On the sunny morning of December 1st, 1948 at round 6:30 AM, the body of an unidentified man was found lying on the sands of Somerton Beach just south of Adelaide, South Australia. No one knew who the man was, how he got to the beach, how he ended up dead, and most importantly, why he was dead- even until now. Considered as “one of Australia’s most profound mysteries”, from the moment of its inception up to the present time, the Taman Shud case has been the subject of intense speculation over the past six decades and has made itself known as one of the strangest unsolved mysteries of the world. Here are ten reasons why:
Nobody recognized him
The man discovered that day was in a very good physical condition and he was dressed very well, sort of like an office man, but that’s just about the closest thing the authorities could get to finding out his identity. According to the pathologist assigned to the case, the man looked like a British guy in his forties. The body was shaven clean and there was no identification, and these led the police to believe he had committed suicide.
His dead body was in a strange position
The dead man was found lying on the sand across the Crippled Children’s Home. When the body was found, its position was lying back with his head rested against the stonewall, legs extended and his feet crossed – as if he was resting or sleeping, and as if there was no form of struggle or any self-defense. It was believed he had died while sleeping. One of the witnesses from the night before told the police that she observed someone looking down at the sleeping man from the top of the steps leading up to the beach, and some witnesses recalled that the body was in the same position when the police discovered it.
Even his possessions didn’t reveal his identity
Each tag and label on his clothes had been strangely removed. Found inside his pockets were an unused train ticket from Adelaide to Henley Beach, a bus ticket from the city, and other things that couldn’t be of any help like a box of cigarettes, gum, and a narrow, aluminium comb.
More clues kept coming as the days went by
A little over a month passed by, and the investigators stumbled on another clue. A brown luggage was recovered from Adelaide Railway Station’s stockroom, where it had been deposited the day before the dead body was found. It was believed to contain the same man’s properties, since the suitcase’s label was also stripped off and inside were label-less clothes- just like the ones worn by the unidentified dead man. Also found inside the bag were stencilling tools and an electrician’s screwdriver. Unfortunately, nothing in the suitcase gave out the man’s identity and it was yet another less than useful find.

::::::::

■ GIVEN EXERCISE ■
According to the Taman Shud case text, where was the brown suitcase recovered? The records are separate material, unrelated to the Taman Shud case text.

::::::::

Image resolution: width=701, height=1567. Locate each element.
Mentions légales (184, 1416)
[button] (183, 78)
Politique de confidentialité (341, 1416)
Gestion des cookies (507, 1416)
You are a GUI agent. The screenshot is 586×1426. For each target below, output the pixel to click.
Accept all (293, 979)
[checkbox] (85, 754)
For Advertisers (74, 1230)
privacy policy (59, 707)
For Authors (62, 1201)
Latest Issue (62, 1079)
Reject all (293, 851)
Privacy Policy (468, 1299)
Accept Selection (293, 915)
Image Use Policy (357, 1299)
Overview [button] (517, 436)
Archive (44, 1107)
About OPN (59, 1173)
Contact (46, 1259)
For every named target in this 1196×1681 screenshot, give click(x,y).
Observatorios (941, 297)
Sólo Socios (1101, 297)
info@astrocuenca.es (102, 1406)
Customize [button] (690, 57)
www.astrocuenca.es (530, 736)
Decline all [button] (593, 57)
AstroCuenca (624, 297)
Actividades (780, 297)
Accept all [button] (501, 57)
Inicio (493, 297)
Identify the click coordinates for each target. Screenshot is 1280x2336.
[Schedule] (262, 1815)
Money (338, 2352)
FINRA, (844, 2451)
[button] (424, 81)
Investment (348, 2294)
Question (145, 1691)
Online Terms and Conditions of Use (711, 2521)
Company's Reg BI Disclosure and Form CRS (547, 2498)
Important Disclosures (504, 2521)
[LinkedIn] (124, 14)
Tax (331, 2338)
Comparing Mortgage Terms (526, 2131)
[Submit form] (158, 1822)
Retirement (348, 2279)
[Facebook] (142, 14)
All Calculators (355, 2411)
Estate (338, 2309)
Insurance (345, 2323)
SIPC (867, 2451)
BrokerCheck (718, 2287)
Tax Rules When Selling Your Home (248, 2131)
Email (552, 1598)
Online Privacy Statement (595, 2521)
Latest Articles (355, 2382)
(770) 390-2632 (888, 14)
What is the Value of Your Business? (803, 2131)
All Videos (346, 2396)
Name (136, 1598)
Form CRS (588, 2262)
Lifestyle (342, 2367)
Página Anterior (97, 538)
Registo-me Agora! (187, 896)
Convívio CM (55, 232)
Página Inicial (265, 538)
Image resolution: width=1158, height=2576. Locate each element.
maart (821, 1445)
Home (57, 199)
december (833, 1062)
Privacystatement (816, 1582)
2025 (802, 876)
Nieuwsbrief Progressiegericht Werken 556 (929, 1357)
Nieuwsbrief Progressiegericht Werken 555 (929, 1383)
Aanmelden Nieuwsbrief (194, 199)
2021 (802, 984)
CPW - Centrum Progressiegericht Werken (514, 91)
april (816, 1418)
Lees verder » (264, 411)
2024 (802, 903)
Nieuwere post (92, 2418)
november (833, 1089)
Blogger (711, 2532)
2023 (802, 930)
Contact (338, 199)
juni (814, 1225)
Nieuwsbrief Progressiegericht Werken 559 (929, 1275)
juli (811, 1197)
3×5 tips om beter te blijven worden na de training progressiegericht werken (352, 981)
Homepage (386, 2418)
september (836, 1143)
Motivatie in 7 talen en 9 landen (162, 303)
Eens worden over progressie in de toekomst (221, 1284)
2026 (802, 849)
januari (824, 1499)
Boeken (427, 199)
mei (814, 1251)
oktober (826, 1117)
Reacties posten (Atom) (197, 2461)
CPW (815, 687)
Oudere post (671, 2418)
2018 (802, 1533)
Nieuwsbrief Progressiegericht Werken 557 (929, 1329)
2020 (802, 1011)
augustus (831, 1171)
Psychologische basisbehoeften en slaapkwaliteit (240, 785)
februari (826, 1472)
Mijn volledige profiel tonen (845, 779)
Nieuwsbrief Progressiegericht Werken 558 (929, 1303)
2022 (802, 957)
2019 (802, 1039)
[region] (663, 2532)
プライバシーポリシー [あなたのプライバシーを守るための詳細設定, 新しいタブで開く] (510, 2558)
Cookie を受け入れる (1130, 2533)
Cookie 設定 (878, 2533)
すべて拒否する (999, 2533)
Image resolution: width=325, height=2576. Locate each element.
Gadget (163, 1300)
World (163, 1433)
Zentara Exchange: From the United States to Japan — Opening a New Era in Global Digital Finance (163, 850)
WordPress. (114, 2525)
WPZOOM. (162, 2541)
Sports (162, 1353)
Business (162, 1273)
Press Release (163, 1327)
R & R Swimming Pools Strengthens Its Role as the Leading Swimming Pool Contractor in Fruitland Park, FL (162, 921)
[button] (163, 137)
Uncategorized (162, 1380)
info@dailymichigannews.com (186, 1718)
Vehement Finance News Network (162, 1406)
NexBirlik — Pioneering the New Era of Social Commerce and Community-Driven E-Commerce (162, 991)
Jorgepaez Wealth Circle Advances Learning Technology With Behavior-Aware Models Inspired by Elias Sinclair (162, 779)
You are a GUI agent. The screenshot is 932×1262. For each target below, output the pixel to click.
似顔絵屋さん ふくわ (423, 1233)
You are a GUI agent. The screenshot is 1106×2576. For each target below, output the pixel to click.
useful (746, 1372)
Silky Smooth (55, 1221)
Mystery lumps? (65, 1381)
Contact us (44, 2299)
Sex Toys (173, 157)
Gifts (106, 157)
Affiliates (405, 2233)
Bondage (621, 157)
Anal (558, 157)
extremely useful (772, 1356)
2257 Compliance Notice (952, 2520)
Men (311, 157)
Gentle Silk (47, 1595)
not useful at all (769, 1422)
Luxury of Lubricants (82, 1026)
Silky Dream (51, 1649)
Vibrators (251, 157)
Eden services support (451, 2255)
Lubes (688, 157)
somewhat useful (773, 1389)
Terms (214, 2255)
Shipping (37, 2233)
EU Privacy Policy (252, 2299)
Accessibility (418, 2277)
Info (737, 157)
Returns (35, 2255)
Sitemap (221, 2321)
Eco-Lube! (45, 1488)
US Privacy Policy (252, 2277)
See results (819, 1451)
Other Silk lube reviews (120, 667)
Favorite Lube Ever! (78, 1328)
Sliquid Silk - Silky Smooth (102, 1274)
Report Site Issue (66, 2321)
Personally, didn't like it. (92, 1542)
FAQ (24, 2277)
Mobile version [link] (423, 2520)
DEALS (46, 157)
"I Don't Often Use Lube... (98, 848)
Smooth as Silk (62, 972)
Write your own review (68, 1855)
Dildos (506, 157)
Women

::::::::

■ SOLUTION TO THE EXERCISE ■
From the stockroom of Adelaide Railway Station.